And you guys wonder why I'm not watching the SB, and like Bill Burr really don't watch Chiefs games.
First, the UFL uses something called TruLine technology in their balls. This is a chip in the ball that has some tech that gives an extremely close evaluation where the ball is, including rotation and end to end. This is very quickly accessed by the league officials, so they know precisely where the ball is at any given time.
What are the refs saying between plays, when discussing calls? Guess what, the UFL has a solution to that too. All officials are mic'd up, all the time. Every one of them, and it's frequently heard what they are discussing. The UFL also uses a replay official and team (led by Blandino or Pierra), who watch every play and every angle. If the refs blow a call, they can review anything. They can also stop play if on a previous play the refs botched something, or just didn't call something. In the KC-Buffalo case, they would have stopped it at the 3rd down and given Buffalo the obvious first down.
Also, in the UFL the coaches have one challenge per half, and can challenge any call, on any play. Even hard to gauge ones like holding and DPI. What to challenge it? Go for it.
What keeps the review process from taking forever? There's a time limit. If the officials can't overturn a call in like 90 seconds, the ruling on the field stands.
In the entire time I've watched the UFL and before the leagues merged the USFL and XFL who had almost the same exact officiating, I've seen one blown call. It was on a very close play and Blandino and his team made a ruling just before the time limit. Right before the next ball was about to be snapped, he openly admitted (because he's mic'd up too), he and his team might have blown the call.

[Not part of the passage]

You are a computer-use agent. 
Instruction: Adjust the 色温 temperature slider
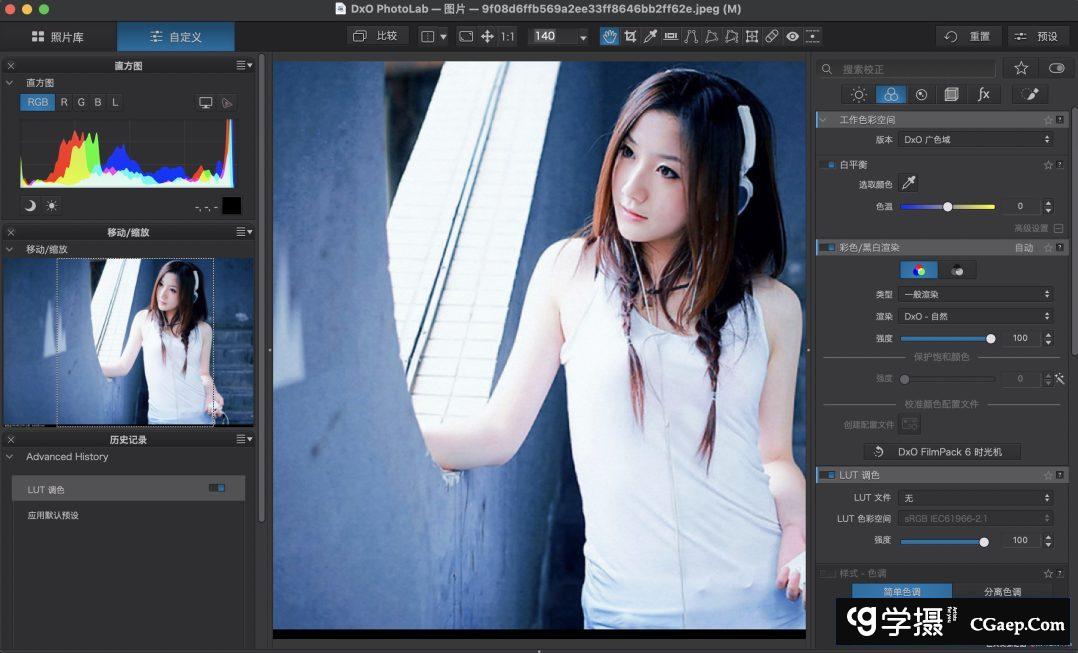tap(947, 207)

Both he and the UFL owned it right after the game. We're talking about one single call, that was extremely close, and didn't change the outcome of a game at all, in three years of the leagues being around. One call.
The NFL has what seems like a few per game. And in this last week, two in the same set of downs.
I'm not saying the entire NFL is rigged. But I do think there is pressure, if surreptitious, on referees to push the money. It's a hard book to read, and an ugly one at times, but what Burr was referring to about the NBA is what Tim Donaghy wrote about in his book, Personal Foul. It starts out like Tim has sour grapes at a pity party, but the more you read and think on it, as he goes into lengthy detail at times on favoritism in officiating, and how it's done, how referees in the NBA, but other sports as well, favor teams and players, and how almost like an omerta. It's unspoken but well known in leagues where there is massive amounts of money, and massive amounts of gambling. Donaghy was a piece of garbage when a ref, a criminal, and caught. But it also becomes painfully clear when he was caught he came clean and spilled his guts, ruining his career forever (even the FBI said he eventually told the 100% truth).
Ask yourself this: The NFL prints money. They are massively successful, insanely so. They have more money than God. They could easily implement all the things the UFL does, and even other tech like the video editor what he did. They could easily afford this. Pennies under a seat cushion. It would be so easy for the NFL to adopt this and more, change this, but they don't. Why? What reason could there possibly be?
Instead what we have, and this is even bad for the Chiefs, is the topic now isn't football, it's controversy. Just look at this thread. Not just my post, all of yours. And it's that way across the entire web. Does the NFL care? Not really, as they are making more money.